EXERCISE INSTRUCTIONS
Would you print, word for word, only the lines running from the line with "You are a computer-use" to the last line of the entries, without the pictures?

(Dataset excerpts)
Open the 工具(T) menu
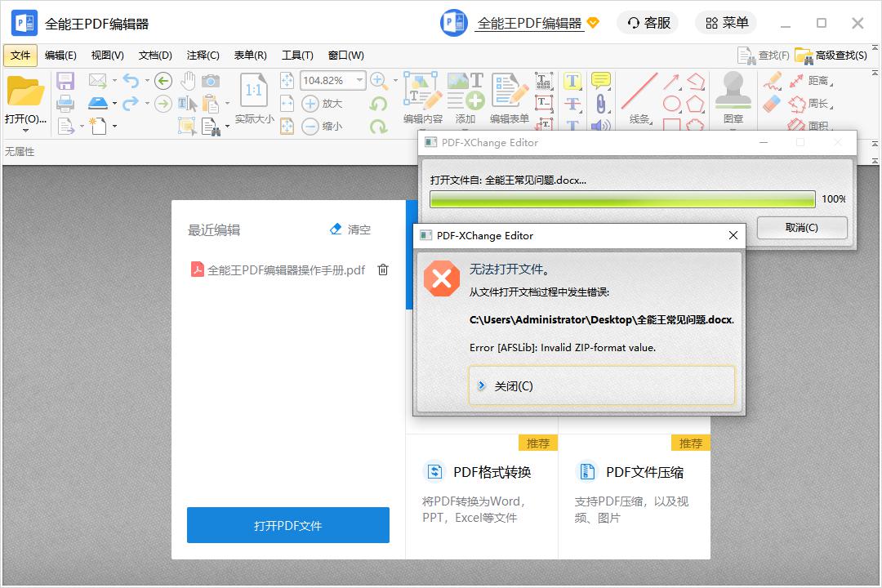The height and width of the screenshot is (588, 882). pos(297,56)

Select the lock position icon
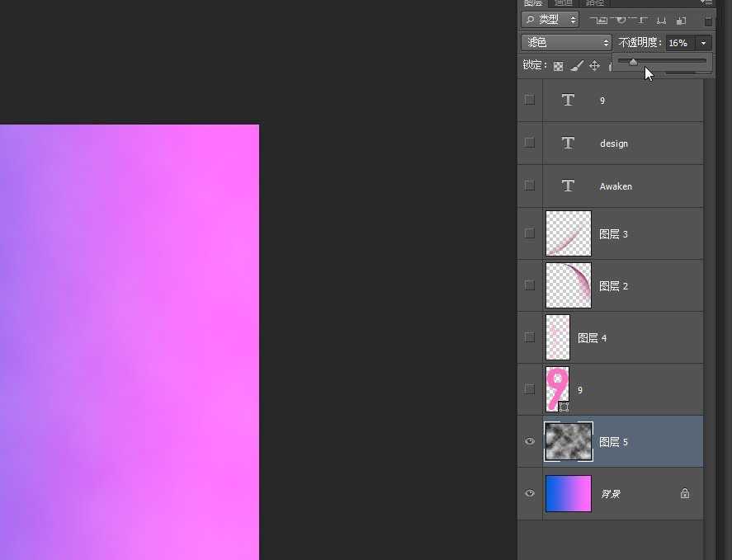click(x=594, y=64)
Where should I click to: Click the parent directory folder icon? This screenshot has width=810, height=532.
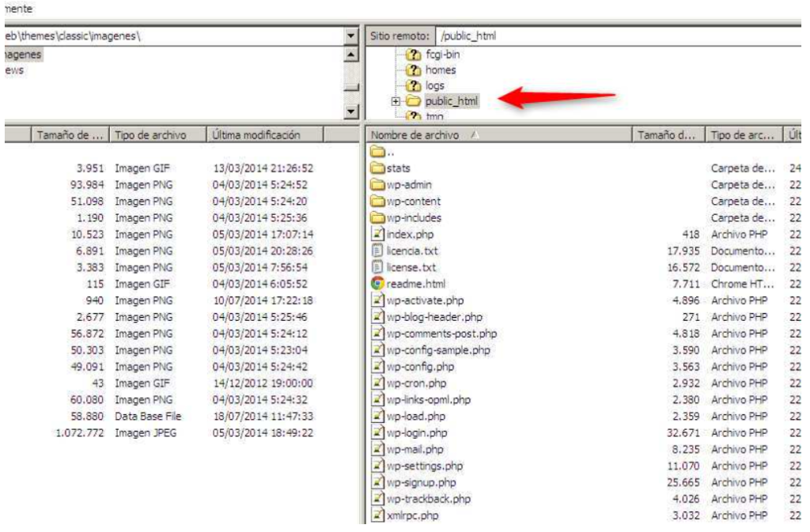(377, 152)
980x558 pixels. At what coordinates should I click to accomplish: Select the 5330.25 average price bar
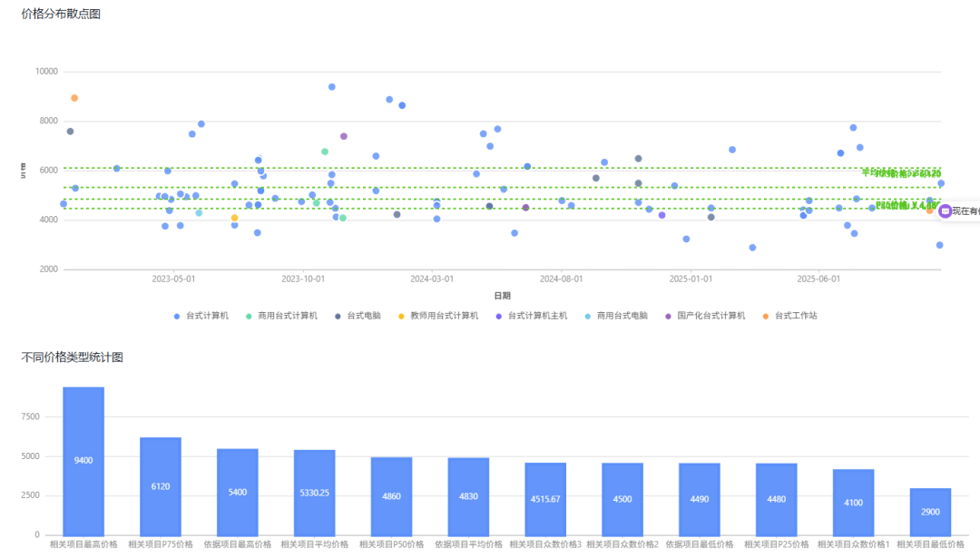[314, 493]
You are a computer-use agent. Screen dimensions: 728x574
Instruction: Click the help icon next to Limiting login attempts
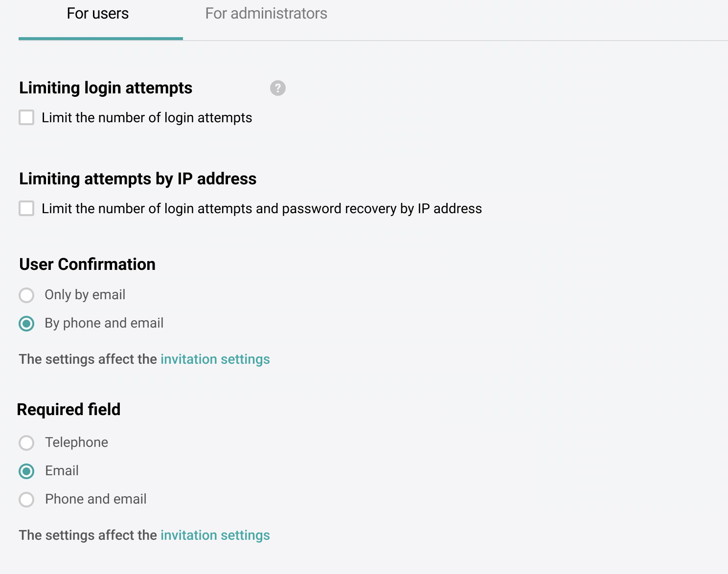pos(277,88)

RESULT
You are a computer-use agent. Screen dimensions: 728x574
Instruction: Click the help icon next to Limiting login attempts
pos(277,88)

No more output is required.